## TO BE DONE
Substitute "interface agent" for every occurrence of "GUI agent" in the items below, and leave all other text unchanged.

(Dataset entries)
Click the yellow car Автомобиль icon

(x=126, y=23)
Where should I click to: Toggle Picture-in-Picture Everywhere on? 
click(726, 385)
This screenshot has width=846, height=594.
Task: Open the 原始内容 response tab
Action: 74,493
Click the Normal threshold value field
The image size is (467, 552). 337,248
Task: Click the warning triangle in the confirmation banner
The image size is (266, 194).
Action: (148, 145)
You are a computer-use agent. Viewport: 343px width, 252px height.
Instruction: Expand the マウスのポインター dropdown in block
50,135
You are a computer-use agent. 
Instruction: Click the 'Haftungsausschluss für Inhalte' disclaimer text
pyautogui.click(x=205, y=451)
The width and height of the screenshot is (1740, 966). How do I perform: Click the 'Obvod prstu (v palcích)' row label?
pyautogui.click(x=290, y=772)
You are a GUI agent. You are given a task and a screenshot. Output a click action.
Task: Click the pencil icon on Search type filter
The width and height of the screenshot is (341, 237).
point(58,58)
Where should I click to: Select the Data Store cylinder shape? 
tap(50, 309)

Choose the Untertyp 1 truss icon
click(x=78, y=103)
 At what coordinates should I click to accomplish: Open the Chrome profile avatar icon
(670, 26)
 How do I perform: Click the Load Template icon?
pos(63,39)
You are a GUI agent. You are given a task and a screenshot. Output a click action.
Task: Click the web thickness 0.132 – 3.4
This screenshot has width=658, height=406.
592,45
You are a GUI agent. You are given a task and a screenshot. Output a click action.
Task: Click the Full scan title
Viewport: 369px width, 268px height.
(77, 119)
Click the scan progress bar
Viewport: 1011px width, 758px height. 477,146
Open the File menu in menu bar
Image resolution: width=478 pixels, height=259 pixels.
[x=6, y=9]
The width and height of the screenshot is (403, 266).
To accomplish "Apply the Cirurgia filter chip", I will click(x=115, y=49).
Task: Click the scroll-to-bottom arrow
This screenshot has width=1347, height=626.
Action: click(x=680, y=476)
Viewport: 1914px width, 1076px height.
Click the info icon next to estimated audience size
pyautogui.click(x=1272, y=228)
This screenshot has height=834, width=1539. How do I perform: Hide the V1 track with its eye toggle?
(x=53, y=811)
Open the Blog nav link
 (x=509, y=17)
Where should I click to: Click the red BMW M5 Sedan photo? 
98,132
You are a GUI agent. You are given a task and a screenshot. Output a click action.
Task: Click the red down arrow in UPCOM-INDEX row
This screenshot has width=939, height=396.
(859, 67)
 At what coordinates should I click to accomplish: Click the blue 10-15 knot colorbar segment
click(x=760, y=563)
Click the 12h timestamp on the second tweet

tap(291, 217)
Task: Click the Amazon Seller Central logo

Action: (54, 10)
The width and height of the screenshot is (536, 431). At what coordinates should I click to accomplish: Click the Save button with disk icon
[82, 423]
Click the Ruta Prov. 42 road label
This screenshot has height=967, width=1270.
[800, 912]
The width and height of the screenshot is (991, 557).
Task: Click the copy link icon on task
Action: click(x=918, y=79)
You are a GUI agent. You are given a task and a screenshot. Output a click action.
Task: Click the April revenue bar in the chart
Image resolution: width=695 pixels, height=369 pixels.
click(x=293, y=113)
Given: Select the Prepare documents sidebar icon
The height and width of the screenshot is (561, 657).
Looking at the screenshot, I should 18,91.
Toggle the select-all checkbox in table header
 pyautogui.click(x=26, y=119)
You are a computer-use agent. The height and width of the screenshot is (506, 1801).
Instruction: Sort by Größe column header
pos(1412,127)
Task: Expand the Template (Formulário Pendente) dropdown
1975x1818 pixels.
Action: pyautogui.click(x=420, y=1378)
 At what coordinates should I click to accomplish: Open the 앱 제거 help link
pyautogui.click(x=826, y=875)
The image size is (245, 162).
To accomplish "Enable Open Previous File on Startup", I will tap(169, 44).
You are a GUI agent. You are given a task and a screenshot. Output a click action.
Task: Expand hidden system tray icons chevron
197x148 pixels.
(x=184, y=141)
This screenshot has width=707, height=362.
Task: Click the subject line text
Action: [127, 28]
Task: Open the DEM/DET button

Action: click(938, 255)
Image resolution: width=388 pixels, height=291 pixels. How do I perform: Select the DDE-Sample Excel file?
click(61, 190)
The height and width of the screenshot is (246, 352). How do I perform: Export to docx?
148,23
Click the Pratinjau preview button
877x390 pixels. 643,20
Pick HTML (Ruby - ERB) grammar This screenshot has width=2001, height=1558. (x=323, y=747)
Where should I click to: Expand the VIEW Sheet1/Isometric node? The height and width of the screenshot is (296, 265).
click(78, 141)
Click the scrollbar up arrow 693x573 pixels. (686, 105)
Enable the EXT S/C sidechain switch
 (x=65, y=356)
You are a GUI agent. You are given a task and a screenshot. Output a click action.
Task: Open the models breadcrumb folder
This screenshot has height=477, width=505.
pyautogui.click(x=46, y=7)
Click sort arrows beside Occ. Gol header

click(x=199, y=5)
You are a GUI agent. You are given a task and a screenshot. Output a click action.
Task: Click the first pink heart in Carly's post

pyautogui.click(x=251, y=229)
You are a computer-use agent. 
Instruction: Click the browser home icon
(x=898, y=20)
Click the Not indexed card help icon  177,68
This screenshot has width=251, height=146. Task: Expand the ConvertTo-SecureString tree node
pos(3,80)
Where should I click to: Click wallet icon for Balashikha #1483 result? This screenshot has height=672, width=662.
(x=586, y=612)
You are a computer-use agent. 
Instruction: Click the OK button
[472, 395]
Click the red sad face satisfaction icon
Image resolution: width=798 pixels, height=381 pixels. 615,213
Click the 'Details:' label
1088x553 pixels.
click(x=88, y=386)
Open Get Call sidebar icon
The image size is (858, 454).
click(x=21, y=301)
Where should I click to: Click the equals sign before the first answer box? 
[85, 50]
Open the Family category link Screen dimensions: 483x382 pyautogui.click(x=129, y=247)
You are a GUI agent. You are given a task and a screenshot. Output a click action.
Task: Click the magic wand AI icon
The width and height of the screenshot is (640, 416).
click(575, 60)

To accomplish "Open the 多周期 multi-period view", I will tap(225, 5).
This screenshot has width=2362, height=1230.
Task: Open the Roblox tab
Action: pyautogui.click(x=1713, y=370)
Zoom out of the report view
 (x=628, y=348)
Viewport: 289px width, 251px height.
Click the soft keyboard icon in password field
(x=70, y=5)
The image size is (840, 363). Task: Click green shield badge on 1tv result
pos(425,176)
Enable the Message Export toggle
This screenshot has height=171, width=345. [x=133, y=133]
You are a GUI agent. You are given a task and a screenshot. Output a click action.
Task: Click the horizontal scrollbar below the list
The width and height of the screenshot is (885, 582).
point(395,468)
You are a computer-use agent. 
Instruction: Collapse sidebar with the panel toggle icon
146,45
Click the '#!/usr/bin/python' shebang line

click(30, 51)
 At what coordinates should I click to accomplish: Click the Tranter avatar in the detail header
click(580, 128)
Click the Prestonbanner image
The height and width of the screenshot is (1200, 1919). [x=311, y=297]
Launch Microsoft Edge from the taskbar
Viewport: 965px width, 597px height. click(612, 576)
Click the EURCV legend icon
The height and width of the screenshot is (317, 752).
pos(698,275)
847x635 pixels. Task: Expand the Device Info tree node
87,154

## OUTPUT OF THE EXERCISE
Click the yellow car Автомобиль icon

(x=126, y=23)
Where should I click to: Toggle Picture-in-Picture Everywhere on? 
click(726, 385)
This screenshot has width=846, height=594.
Task: Open the 原始内容 response tab
Action: 74,493
Click the Normal threshold value field
The image size is (467, 552). 337,248
Task: Click the warning triangle in the confirmation banner
The image size is (266, 194).
Action: (148, 145)
You are a computer-use agent. Viewport: 343px width, 252px height.
Instruction: Expand the マウスのポインター dropdown in block
50,135
You are a computer-use agent. 
Instruction: Click the 'Haftungsausschluss für Inhalte' disclaimer text
pyautogui.click(x=205, y=451)
The width and height of the screenshot is (1740, 966). How do I perform: Click the 'Obvod prstu (v palcích)' row label?
pyautogui.click(x=290, y=772)
You are a interface agent. You are given a task and a screenshot. Output a click action.
Task: Click the pencil icon on Search type filter
The width and height of the screenshot is (341, 237).
point(58,58)
Where should I click to: Select the Data Store cylinder shape? 
tap(50, 309)

Choose the Untertyp 1 truss icon
click(x=78, y=103)
 At what coordinates should I click to accomplish: Open the Chrome profile avatar icon
(670, 26)
 How do I perform: Click the Load Template icon?
pos(63,39)
You are a interface agent. You are given a task and a screenshot. Output a click action.
Task: Click the web thickness 0.132 – 3.4
This screenshot has width=658, height=406.
592,45
You are a interface agent. You are given a task and a screenshot. Output a click action.
Task: Click the Full scan title
Viewport: 369px width, 268px height.
(77, 119)
Click the scan progress bar
Viewport: 1011px width, 758px height. 477,146
Open the File menu in menu bar
Image resolution: width=478 pixels, height=259 pixels.
[x=6, y=9]
The width and height of the screenshot is (403, 266).
To accomplish "Apply the Cirurgia filter chip", I will click(x=115, y=49).
Task: Click the scroll-to-bottom arrow
This screenshot has width=1347, height=626.
Action: click(x=680, y=476)
Viewport: 1914px width, 1076px height.
Click the info icon next to estimated audience size
pyautogui.click(x=1272, y=228)
This screenshot has height=834, width=1539. How do I perform: Hide the V1 track with its eye toggle?
(x=53, y=811)
Open the Blog nav link
 (x=509, y=17)
Where should I click to: Click the red BMW M5 Sedan photo? 
98,132
You are a interface agent. You are given a task and a screenshot. Output a click action.
Task: Click the red down arrow in UPCOM-INDEX row
This screenshot has width=939, height=396.
(859, 67)
 At what coordinates should I click to accomplish: Click the blue 10-15 knot colorbar segment
click(x=760, y=563)
Click the 12h timestamp on the second tweet

tap(291, 217)
Task: Click the Amazon Seller Central logo

Action: (54, 10)
The width and height of the screenshot is (536, 431). At what coordinates should I click to accomplish: Click the Save button with disk icon
[82, 423]
Click the Ruta Prov. 42 road label
This screenshot has height=967, width=1270.
[800, 912]
The width and height of the screenshot is (991, 557).
Task: Click the copy link icon on task
Action: click(x=918, y=79)
You are a interface agent. You are given a task and a screenshot. Output a click action.
Task: Click the April revenue bar in the chart
Image resolution: width=695 pixels, height=369 pixels.
click(x=293, y=113)
Given: Select the Prepare documents sidebar icon
The height and width of the screenshot is (561, 657).
Looking at the screenshot, I should 18,91.
Toggle the select-all checkbox in table header
 pyautogui.click(x=26, y=119)
You are a computer-use agent. The height and width of the screenshot is (506, 1801).
Instruction: Sort by Größe column header
pos(1412,127)
Task: Expand the Template (Formulário Pendente) dropdown
1975x1818 pixels.
Action: pyautogui.click(x=420, y=1378)
 At what coordinates should I click to accomplish: Open the 앱 제거 help link
pyautogui.click(x=826, y=875)
The image size is (245, 162).
To accomplish "Enable Open Previous File on Startup", I will tap(169, 44).
You are a interface agent. You are given a task and a screenshot. Output a click action.
Task: Expand hidden system tray icons chevron
197x148 pixels.
(x=184, y=141)
This screenshot has width=707, height=362.
Task: Click the subject line text
Action: [127, 28]
Task: Open the DEM/DET button

Action: click(938, 255)
Image resolution: width=388 pixels, height=291 pixels. How do I perform: Select the DDE-Sample Excel file?
click(61, 190)
The height and width of the screenshot is (246, 352). How do I perform: Export to docx?
148,23
Click the Pratinjau preview button
877x390 pixels. 643,20
Pick HTML (Ruby - ERB) grammar This screenshot has width=2001, height=1558. (x=323, y=747)
Where should I click to: Expand the VIEW Sheet1/Isometric node? The height and width of the screenshot is (296, 265).
click(78, 141)
Click the scrollbar up arrow 693x573 pixels. (686, 105)
Enable the EXT S/C sidechain switch
 (x=65, y=356)
You are a interface agent. You are given a task and a screenshot. Output a click action.
Task: Open the models breadcrumb folder
This screenshot has height=477, width=505.
pyautogui.click(x=46, y=7)
Click sort arrows beside Occ. Gol header

click(x=199, y=5)
You are a interface agent. You are given a task and a screenshot. Output a click action.
Task: Click the first pink heart in Carly's post

pyautogui.click(x=251, y=229)
You are a computer-use agent. 
Instruction: Click the browser home icon
(x=898, y=20)
Click the Not indexed card help icon  177,68
This screenshot has width=251, height=146. Task: Expand the ConvertTo-SecureString tree node
pos(3,80)
Where should I click to: Click wallet icon for Balashikha #1483 result? This screenshot has height=672, width=662.
(x=586, y=612)
You are a computer-use agent. 
Instruction: Click the OK button
[472, 395]
Click the red sad face satisfaction icon
Image resolution: width=798 pixels, height=381 pixels. 615,213
Click the 'Details:' label
1088x553 pixels.
click(x=88, y=386)
Open Get Call sidebar icon
The image size is (858, 454).
click(x=21, y=301)
Where should I click to: Click the equals sign before the first answer box? 
[85, 50]
Open the Family category link Screen dimensions: 483x382 pyautogui.click(x=129, y=247)
You are a interface agent. You are given a task and a screenshot. Output a click action.
Task: Click the magic wand AI icon
The width and height of the screenshot is (640, 416).
click(575, 60)

To accomplish "Open the 多周期 multi-period view", I will tap(225, 5).
This screenshot has width=2362, height=1230.
Task: Open the Roblox tab
Action: pyautogui.click(x=1713, y=370)
Zoom out of the report view
 (x=628, y=348)
Viewport: 289px width, 251px height.
Click the soft keyboard icon in password field
(x=70, y=5)
The image size is (840, 363). Task: Click green shield badge on 1tv result
pos(425,176)
Enable the Message Export toggle
This screenshot has height=171, width=345. [x=133, y=133]
You are a interface agent. You are given a task and a screenshot. Output a click action.
Task: Click the horizontal scrollbar below the list
The width and height of the screenshot is (885, 582).
point(395,468)
You are a computer-use agent. 
Instruction: Collapse sidebar with the panel toggle icon
146,45
Click the '#!/usr/bin/python' shebang line

click(30, 51)
 At what coordinates should I click to accomplish: Click the Tranter avatar in the detail header
click(580, 128)
Click the Prestonbanner image
The height and width of the screenshot is (1200, 1919). [x=311, y=297]
Launch Microsoft Edge from the taskbar
Viewport: 965px width, 597px height. click(612, 576)
Click the EURCV legend icon
The height and width of the screenshot is (317, 752).
pos(698,275)
847x635 pixels. Task: Expand the Device Info tree node
87,154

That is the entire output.